Sylvinho, c’est terminé. À peine quelques mois après son intronisation en grandes pompes, le coach brésilien s’est vu éjecté de son poste suite à la défaite de l’OL 0-1 contre l’AS Saint-Étienne. Si cet échec peut sembler cinglant pour Juninho, l’OL possède encore largement le temps de redresser la barre et d’atteindre ses objectifs cette saison. Néanmoins, au-delà des enjeux sportifs immédiats, l’idole de Gerland est au centre de nombreux débats. La raison étant évidemment son premier choix fort en tant que directeur sportif : la nomination de Sylvinho. Pour autant, était-il possible pour Juninho de prévoir ce revers ? Aurait-il pu mettre Sylvinho dans de meilleures dispositions et permettre sa réussite ? A-t-il manqué de discernement dans ses choix ? In fine… Juninho est-il coupable ?

Une prise de risque importante

On peut retourner le problème dans tous les sens, rien ne changera le fait que Juninho est responsable de l’échec de Sylvinho. Le simple fait que le choix de l’entraîneur brésilien soit le sien suffit à tenir Juninho comme garant des conséquences. Cependant, il ne va pas de soi que Juninho soit véritablement coupable. Si l’on veut dresser un parallèle légal, pour un même résultat (par exemple un homicide), on peut être jugé tout à fait différemment selon l’intention, les risques pris et toute autre circonstance aggravante ou atténuante. Dans le cas de Sylvinho, certains éléments peuvent faire penser que Juninho n’a pas excellé dans sa gestion de risque.

En effet, avec ce choix d’entraîneur, Juninho engage un néophyte au poste de numéro un. De plus, Sylvinho ne connait que très peu la Ligue 1 et est d’ailleurs présenté comme un spécialiste du football brésilien, et italien dans une moindre mesure. Pour finir, Sylvinho a assisté des entraîneurs moins cotés que d’autres candidats cités.
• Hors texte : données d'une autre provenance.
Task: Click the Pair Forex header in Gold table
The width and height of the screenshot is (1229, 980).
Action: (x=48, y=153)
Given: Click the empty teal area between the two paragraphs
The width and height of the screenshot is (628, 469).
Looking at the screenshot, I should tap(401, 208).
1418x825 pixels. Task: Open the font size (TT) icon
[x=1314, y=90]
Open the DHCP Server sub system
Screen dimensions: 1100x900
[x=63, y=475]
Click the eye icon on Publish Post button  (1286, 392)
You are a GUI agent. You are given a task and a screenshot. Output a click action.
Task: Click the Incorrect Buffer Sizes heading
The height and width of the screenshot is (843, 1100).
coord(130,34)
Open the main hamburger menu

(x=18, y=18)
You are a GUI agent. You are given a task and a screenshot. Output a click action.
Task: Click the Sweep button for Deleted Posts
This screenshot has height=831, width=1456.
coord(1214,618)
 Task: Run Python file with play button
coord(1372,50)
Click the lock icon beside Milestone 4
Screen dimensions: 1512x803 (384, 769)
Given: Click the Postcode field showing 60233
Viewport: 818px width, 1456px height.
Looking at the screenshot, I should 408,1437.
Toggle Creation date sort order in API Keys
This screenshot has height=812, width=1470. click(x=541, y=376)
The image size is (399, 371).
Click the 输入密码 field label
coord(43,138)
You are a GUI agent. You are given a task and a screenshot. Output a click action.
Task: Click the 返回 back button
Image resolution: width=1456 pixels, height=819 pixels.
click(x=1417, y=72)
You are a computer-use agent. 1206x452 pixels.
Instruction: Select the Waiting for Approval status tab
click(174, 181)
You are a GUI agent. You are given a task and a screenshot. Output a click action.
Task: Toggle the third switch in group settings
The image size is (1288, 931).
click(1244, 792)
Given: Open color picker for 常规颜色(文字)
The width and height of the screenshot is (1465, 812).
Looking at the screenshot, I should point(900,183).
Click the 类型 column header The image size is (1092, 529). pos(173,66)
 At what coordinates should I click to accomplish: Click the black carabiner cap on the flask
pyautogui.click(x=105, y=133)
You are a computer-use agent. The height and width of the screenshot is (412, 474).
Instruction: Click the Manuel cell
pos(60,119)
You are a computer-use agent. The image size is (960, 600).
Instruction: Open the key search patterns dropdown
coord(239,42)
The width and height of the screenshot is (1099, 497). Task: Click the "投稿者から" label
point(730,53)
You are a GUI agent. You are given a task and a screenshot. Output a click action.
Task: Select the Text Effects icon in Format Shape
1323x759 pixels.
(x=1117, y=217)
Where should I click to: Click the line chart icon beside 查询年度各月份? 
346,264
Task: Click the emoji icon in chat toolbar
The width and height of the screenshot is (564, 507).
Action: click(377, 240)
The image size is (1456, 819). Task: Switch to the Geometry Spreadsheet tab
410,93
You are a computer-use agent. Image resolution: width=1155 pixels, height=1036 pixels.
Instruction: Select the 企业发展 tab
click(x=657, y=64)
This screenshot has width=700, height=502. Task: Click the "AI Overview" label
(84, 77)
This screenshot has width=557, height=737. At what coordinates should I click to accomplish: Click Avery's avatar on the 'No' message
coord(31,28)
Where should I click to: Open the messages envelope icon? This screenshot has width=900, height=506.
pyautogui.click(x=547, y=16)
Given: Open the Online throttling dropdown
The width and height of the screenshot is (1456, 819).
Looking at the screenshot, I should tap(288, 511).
À ce titre, on pense par exemple à Mikel Arteta, considéré comme successeur de Pep Guardiola. En y regardant de plus près, Juninho a donc fait confiance à un homme présentant un niveau assez faible de garanties.

D’autres profils confirmés ont été évoqués, tels que Blanc, Gallardo ou Sampaoli mais il est difficile de déterminer si Juninho les a rejetés ou si leur arrivée n’a pu se concrétiser. Sur demivolée.com, le cas Vieira était également envisagé de manière plutôt optimiste. Quoiqu’il en soit, si le discours de Sylvinho a convaincu nombres de supporters et d’observateurs à son arrivée, son CV n’était pas le plus garni de tous les candidats mentionnés dans la presse et, en ce sens, Juninho peut être critiqué pour avoir choisi une solution risquée.

La fibre brésilienne

Si choisir Sylvinho était une option moins sécurisante que d’autres pour Juninho, de nombreux arguments soutiennent l’idée qu’il fallait au moins « tenter le coup ».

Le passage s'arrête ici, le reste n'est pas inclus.